Macro computing requires that chips can support large-scale deployment. Macro computing is proportional to the unit chip computing power and the scale of chip deployment. However, various performance enhancement solutions may sacrifice programmability, making it difficult for chips to achieve large-scale deployment, further affecting the growth of macro computing. A typical example is the current difficulty in the large-scale deployment of AI chips.
The one-time cost of chips is too high. Hundreds of millions in NRE costs require large-scale deployment of chips to amortize the one-time costs. This necessitates that chips be sufficiently “general-purpose” to be deployed in many scenarios.
The threshold for ecosystem building. Large chips require frameworks and ecosystems, which have high thresholds and require long-term accumulation, making it difficult for small companies to invest heavily over the long term.
Integration of computing platforms. The integration of cloud, network, edge, and terminal requires the construction of a unified hardware platform and system stack.
And so on.

3.2 Solutions: Connecting the Islands of Heterogeneous Computing to Form Ultra-Heterogeneous

Ultra-heterogeneous can be seen as an organic combination of homogeneous parallelism of CPU+CPU and heterogeneous parallelism of CPU+other xPUs, forming a new super-large system.

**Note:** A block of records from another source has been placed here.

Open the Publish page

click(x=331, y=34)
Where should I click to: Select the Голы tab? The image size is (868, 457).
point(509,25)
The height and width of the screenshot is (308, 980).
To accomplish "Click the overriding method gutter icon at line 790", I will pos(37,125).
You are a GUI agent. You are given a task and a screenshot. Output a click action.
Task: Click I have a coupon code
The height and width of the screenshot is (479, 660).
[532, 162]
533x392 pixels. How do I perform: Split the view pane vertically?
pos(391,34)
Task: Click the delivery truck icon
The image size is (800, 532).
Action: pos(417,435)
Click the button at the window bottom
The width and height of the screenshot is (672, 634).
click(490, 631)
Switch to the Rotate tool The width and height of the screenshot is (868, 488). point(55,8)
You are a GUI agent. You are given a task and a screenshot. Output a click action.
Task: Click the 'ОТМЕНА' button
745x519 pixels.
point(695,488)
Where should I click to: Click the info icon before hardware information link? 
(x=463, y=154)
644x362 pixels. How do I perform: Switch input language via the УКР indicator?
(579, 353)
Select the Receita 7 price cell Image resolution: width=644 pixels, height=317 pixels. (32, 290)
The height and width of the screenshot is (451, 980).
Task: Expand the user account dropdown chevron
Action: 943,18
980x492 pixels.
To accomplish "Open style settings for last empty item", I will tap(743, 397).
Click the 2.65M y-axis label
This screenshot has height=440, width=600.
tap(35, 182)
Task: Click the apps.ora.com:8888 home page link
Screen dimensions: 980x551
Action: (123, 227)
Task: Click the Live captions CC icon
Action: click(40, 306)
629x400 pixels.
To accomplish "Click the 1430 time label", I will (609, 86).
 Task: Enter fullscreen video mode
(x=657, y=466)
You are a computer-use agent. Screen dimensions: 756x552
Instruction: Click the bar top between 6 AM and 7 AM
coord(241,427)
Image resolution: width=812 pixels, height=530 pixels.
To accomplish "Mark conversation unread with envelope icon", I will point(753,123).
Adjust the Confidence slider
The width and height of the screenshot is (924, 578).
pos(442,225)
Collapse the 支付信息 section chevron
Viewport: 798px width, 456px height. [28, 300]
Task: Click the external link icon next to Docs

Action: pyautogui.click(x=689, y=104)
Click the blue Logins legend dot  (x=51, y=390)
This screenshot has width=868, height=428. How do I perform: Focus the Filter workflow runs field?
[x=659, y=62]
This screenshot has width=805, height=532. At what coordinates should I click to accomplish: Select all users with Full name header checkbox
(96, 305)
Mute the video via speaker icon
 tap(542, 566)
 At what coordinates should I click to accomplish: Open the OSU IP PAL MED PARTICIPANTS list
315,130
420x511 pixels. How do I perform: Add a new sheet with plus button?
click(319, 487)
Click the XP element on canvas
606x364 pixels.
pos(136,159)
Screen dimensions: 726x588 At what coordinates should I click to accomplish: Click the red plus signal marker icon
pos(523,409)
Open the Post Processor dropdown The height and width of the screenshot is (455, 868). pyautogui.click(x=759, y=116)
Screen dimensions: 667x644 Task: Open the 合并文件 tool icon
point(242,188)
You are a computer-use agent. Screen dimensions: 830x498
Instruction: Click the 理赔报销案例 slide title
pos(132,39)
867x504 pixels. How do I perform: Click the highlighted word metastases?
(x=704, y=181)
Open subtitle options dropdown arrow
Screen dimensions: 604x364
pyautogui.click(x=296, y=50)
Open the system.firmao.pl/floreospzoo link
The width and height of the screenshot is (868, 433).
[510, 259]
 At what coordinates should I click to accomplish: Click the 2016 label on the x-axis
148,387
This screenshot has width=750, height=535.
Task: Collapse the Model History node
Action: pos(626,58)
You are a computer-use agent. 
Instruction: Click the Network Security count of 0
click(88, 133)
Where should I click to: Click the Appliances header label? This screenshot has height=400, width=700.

Ultra-heterogeneous is a new macro system organically composed of CPUs, GPUs, FPGAs, DSAs, ASICs, and various other acceleration engines.

3.3 Differences Between Ultra-Heterogeneous and SoC

The ultra-heterogeneous processor (HPU) can be considered an SoC, but it differs significantly from traditional SoCs. If these differences are not recognized, the essence of HPU cannot be understood. The table below shows some typical comparative differences.

4 Why Now? (The Rise of Ultra-Heterogeneous Computing)

4.1 The Failure of Moore’s Law Based on CPU Triggers a Chain Reaction

Systems are becoming increasingly complex, requiring the selection of more flexible processors; meanwhile, performance challenges are growing, necessitating the choice of customized accelerated processors. This creates a contradiction that pulls at our various computing chip designs.The essence of the contradiction is that a single processor cannot balance performance and flexibility; even if we strive to achieve balance, it only addresses the symptoms, not the root cause.

CPUs are highly flexible and, when meeting performance requirements, are the optimal processors in complex computing scenarios such as cloud computing and edge computing. However, due to the performance bottlenecks of CPUs and the continuously rising demand for computing power, (from a computing perspective) CPUs are gradually becoming non-mainstream computing chips.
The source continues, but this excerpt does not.